Lack of automated tests.

[MishkinBerteig]

Proposal: create an initial set of tests with Jest (compatible with Vue, one of the major dependencies of spacedeck).

There is substantial code in this project already. Lack of automated tests for that code causes three main risks to be larger than needed:

1. Making changes is prone to causing unexpected side-effects.
2. Refactoring is nearly impossible.
3. Updating dependencies is fraught with risk.

Resolving this issues is a large amount of work. I suggest it be broken into four steps:

Step 1: create three to five trivial back end unit tests and a similar number of trivial front end tests. These tests will focus on basic aspects of spacedeck functionality.

Step 2: work on creating basic regression tests for the recently fixed star/starburst and multi-user cursor position issues.

Step 3: start driving all further work with test-first approach that backfills regression tests as various parts of the code are touched.

Step 4: work on systematically improving code coverage of the existing code base with automated tests.

This issue should be closed once the initial set of trivial tests is created in Step 1. Step 2 could be written up as one or two separate issues for tracking. Steps 3 and 4 are really separate projects, not just issues.

[mntmn]

Hi, I agree that testing is useful. I would prefer end-to-end integration tests that cover the most essential user stories first.

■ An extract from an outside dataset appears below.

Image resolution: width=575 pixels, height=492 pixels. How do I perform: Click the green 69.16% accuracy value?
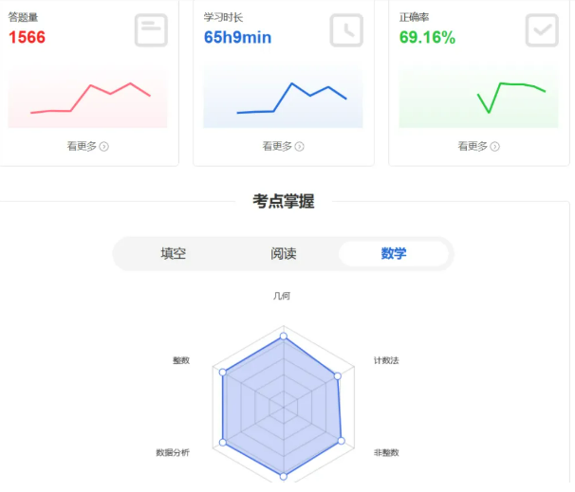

Example: "Log in, create a space, create a note, write text" or "Share space, open another browser window, check if expected space/content is visible".

If these are written with uncomplicated CSS selectors, the tests are not tightly coupled to the structure of the javascript code, so it can be refactored without having to rewrite tests all the time. I agree that jest is a good solution for this.

I will not enforce TDD in the project, but you are free to use it when introducing new features.

Unit tests and specialized regression tests are fine for algorithmic / rendering / coordinate translation and so on code parts, in my opinion.

[JohnMcLear]

Sauce labs provide free testing for Foss. Email them.

[cynthia-rempel]

Would selenium tests be helpful? They're really easy to write... Looks like selenium could export to mocha testing framework... Took me ~2 min to write a test to create an admin account, and draw a circle... test1.spec.zip

[banglashi]

Hi @cynthia-rempel yes, I think they would. Would you care doing an initial PR to get this started?

[cynthia-rempel]

Sure! I'll research the correct structure for a mocha test-suite, create some tests for it, and make a pull request :)

[cynthia-rempel]

I tried to create a pull request, and got a 403 error...

[cynthia-rempel]

Figured out how to create a mocha test harness, that runs the tests without erroring out... test-harness.zip Checked the install works... It does require chrome and chromedriver on the path to run. Like the original selenium tests, it's missing assertions...

[cynthia-rempel]

Ran a zap basline scan: docker run -v $(pwd):/zap/wrk/:rw -t owasp/zap2docker-stable zap-baseline.py -t http://172.17.0.1:9666 -g gen.conf -r testreport.html Got some output... testreport.zip

[banglashi]

Hi @cynthia-rempel

thanks for the infos, I haven't been able to test it yet, but will try to get some time soon for it. In the meantime, could I help you to fix the pull request? This way it would be easier to get your work integrated. I also got an account at sauce lab like @JohnMcLear suggested. @JohnMcLear do you have any experience with it, if you do, would you be willing to help set it up?

[cynthia-rempel]

Wow! Thanks! I had success with the .side files; I'm not 100% confident in my translation of the .side file to javascript... I think I'd like to polish the javascript a bit more (or possibly figure out another way to automate running .side files?

[cynthia-rempel]

I do have confidence in the harness itself though :)

[cynthia-rempel]

I created a user admin with a password then ran:

docker run --dns 9.9.9.9 -v $(pwd):/zap/wrk/:rw -t owasp/zap2docker-stable zap-full-scan.py -t http://admin:password@172.17.0.1:9666 -g gen.conf -r testreport.html

Produced a testreport.zip lot more results...

[cynthia-rempel]

Again thanks for helping me with the pull request :) I'll go back to polishing translating the javascript translations of the unit tests.

[cynthia-rempel]

Figured out how to run the .side file from the command line (as opposed to the browser :) ): docker run -d -p 4444:4444 -v /dev/shm:/dev/shm selenium/standalone-chrome:89.0 selenium-side-runner --server http://localhost:4444/wd/hub --base-url http://172.17.0.1:9666 -c "browserName=chrome goog:chromeOptions.args=[disable-infobars, headless]" test/create-admin2-user.side --debug create-admin2-user.side.zip

[cynthia-rempel]

It still would be nice to run them as mocha tests though...

[cynthia-rempel]

Polished the tests a little, added some profile and space tests. Having some issues with the page asking me if I really want to leave the page... user-test.zip

[cynthia-rempel]

I also noticed quite a few of the findings in the ZAP test report were false-positives related to spacedeck returning 200 codes instead of 404 errors... https://github.com/spacedeck/spacedeck-open/issues/186

[cynthia-rempel]

I think I might have figured out how to do a pull request! I'll start working towards getting a testsuite PR in the next two weeks :)

[mntmn]

Looking forward to the PR!